React Hooks: Why We should Embrace it

The React team made quite an announcement when they revealed hooks in React. Hooks allow functional component to have state, access to lifecycle (called effects), context, and other stuffs. The community seems to have mixed opinions and some concerns about what this means for React moving forward. I played around with hooks during the weekend, and these are some of the reasons why I think hooks are good idea.

No more wrapper hell

Typical thing that happens in React app

If you are working with React, the picture above is probably awfully familiar. Until now, the main way to inject reusable logic to our component is by wrapping it in another component, usually achieved by creating an HOC or utilising the render props pattern.

With hooks, we can inject a reusable logic into our component without having to create HOC or use the render props pattern to do it.

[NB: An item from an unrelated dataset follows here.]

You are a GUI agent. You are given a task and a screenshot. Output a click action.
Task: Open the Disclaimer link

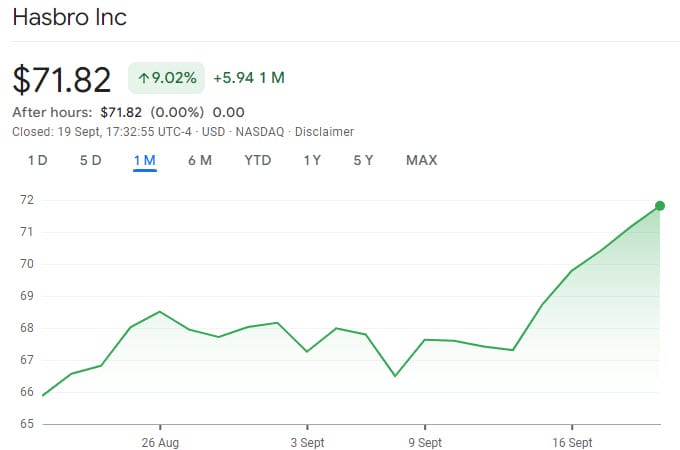pyautogui.click(x=324, y=132)
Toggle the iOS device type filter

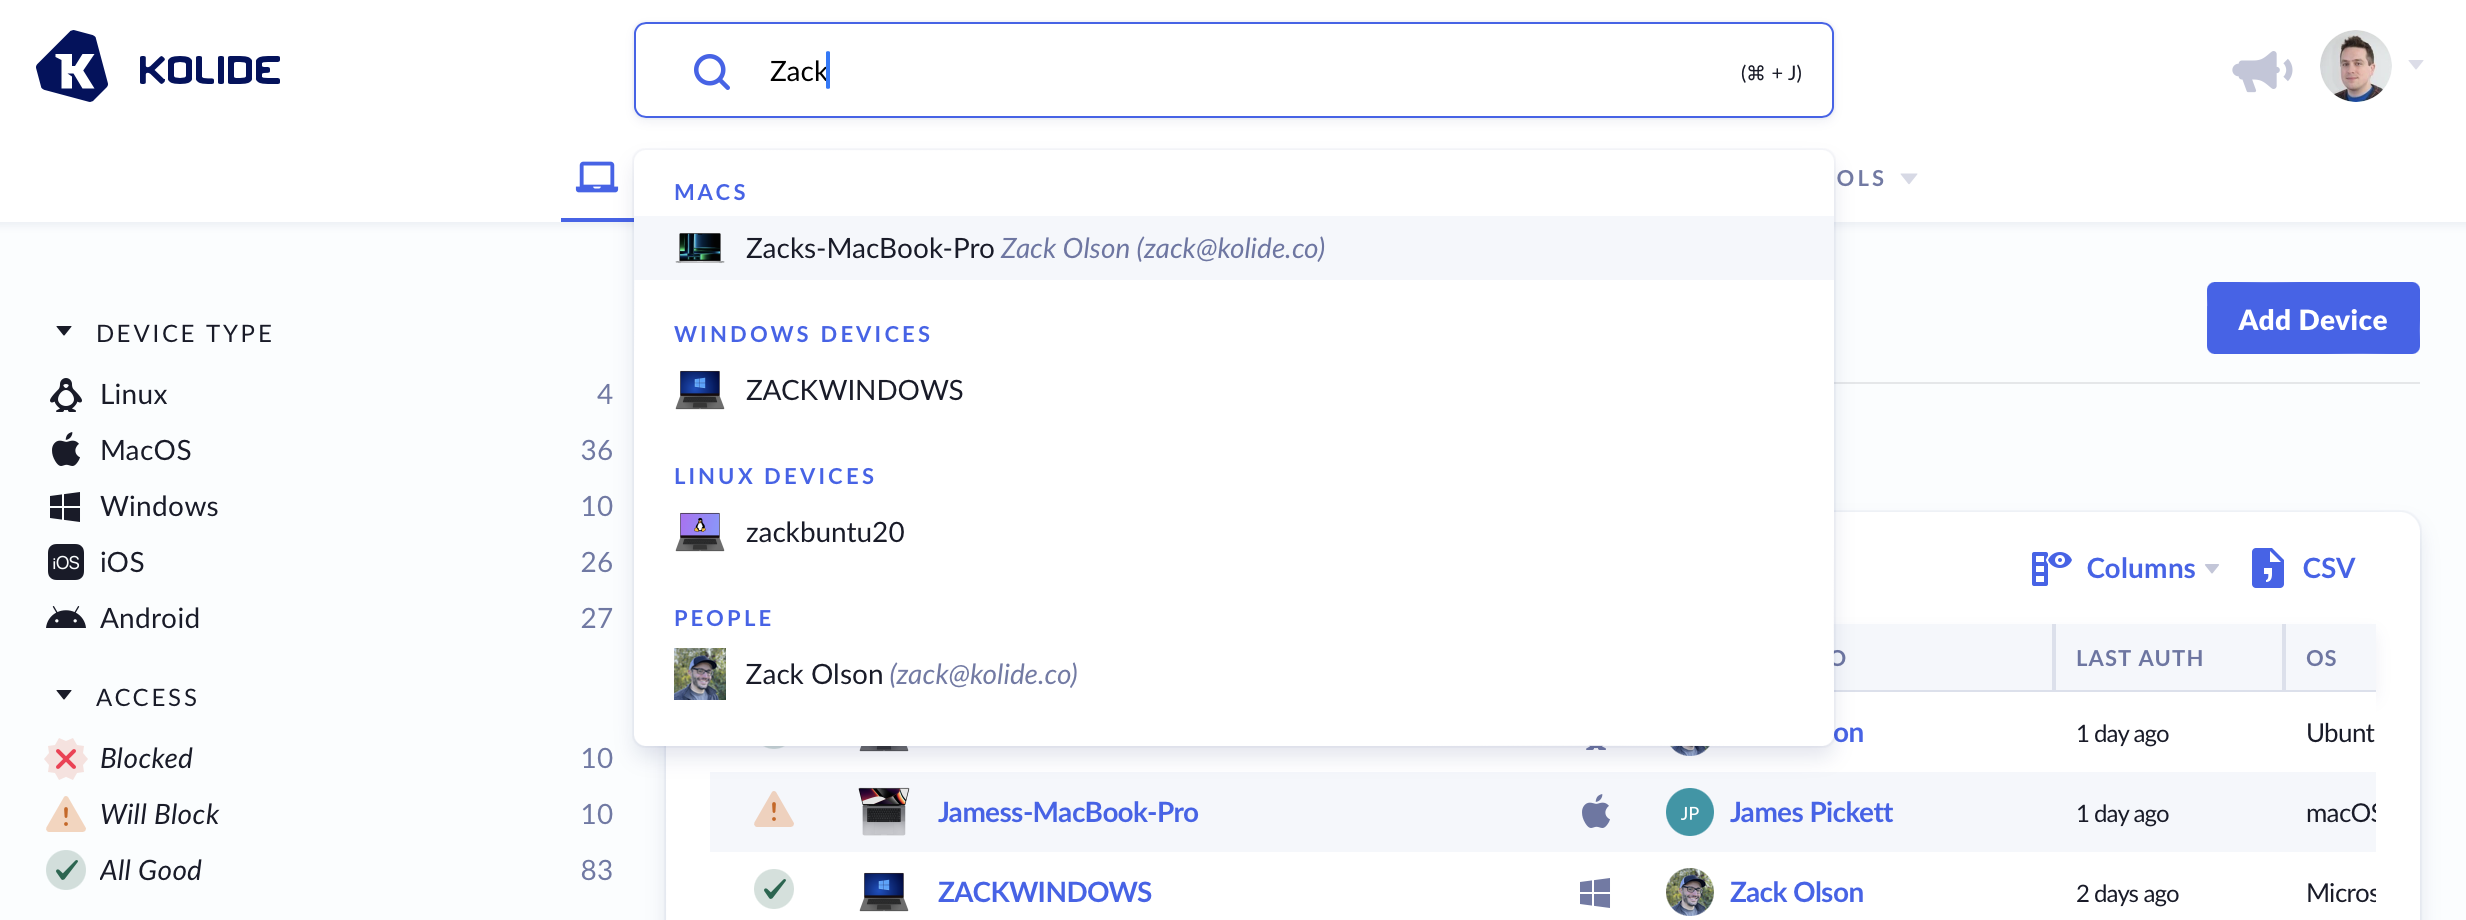(x=121, y=563)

For example, let’s say we want to create a counter, with simple increment and decrement handler. Because this feature might be used in a lot of place, we want it to be easy to be used by other components. This is how the implementation might look like using HOC.

using HOC

And… this is how it looks with hooks.

No classes, no wrappers. Component can simply use the hook that contains the logic that it needs. The hook can expose APIs needed by the Component.

Effect Hook

Currently, when we want to do something after a render is done, we would need to put the logic inside componentDidUpdate. But, because componentDidUpdate doesn’t get called after the initial render, we would need to implement the same logic inside componentDidMount as well.

Need to handle in both didMount and didUpdate. (source: React docs)

Apparently, there is a hook for this, it is called useEffect. Basically, effect is something that will be called after every render. The code above can be simplified like this.

Logic in one place. (source: React docs)

You might be thinking that it might be costly to do effect after every render, and you are probably right. The React team has thought about this and provided us with a mean for optimisation. The useEffect hook also accept an array as the second argument. It will only run the effect again if the values in the array are different compared to the previous effect call.

Easy optimization. (source: React docs)

But, another thing that is great about effects is that they are deferred after the browser layout and paint process. This allows the UI to stay responsive. Consider this badly implemented hook for example:

Observant readers will notice that this will cause the Component to keep re-rendering because the state is being updated after every render. This is exactly what happens when you call setState in componentDidUpdate. But, since useEffect is deferred, the app will still be responsive to user inputs, even if it keeps re-rendering!

If you need your effect to not be deferred, there are alternatives such as useLayoutEffect and useMutationEffect. You can read more about them on React docs.

Allow your code to be minified better

This, in my opinion, is by far the biggest reason why we should embrace hooks in React.

Hooks allow us to write functional components exclusively, without needing to write class-based components. JavaScript minifiers does not work well with JavaScript classes. This is because JavaScript classes aren’t statically analysable, thus could not be minified safely. If this is not familiar to you right now, this video from Chrome HTTP203 series might help giving some insights regarding this matter.

At the first part of this writing, I provided 2 gists that implement counter, one with HOC, and another one with Hook. Let’s see how the generated bundles compare. I have put 2 gist links that contains the generated bundle (using webpack) below, you can take a look at them.

usingHOC.bundle.js (3.5 KiB minified, 174 lines)
usingHook.bundle.js (2.47 KiB minified, 150 lines)

Other than the file sizes and the number of lines of code, notice that we still have some variables named as handleDecrement, onDecrease, etc. on the usingHOC.bundle.js gist. These variables could not be minified because we are using JavaScript classes. If you search for those variable names in usingHook.bundle.js gist, you will not find any.

1 KiB difference between these examples is actually quite surprising. You can expect bigger differences if your React app is bigger in size.


Hooks are powerful and quite mind-shifting addition to React. It allows developers share logic without creating a wrapper for everything. It allows our generated bundle to be smaller as well, which means a lot for developers working on the frontend side of the web. Smaller bundles are always better.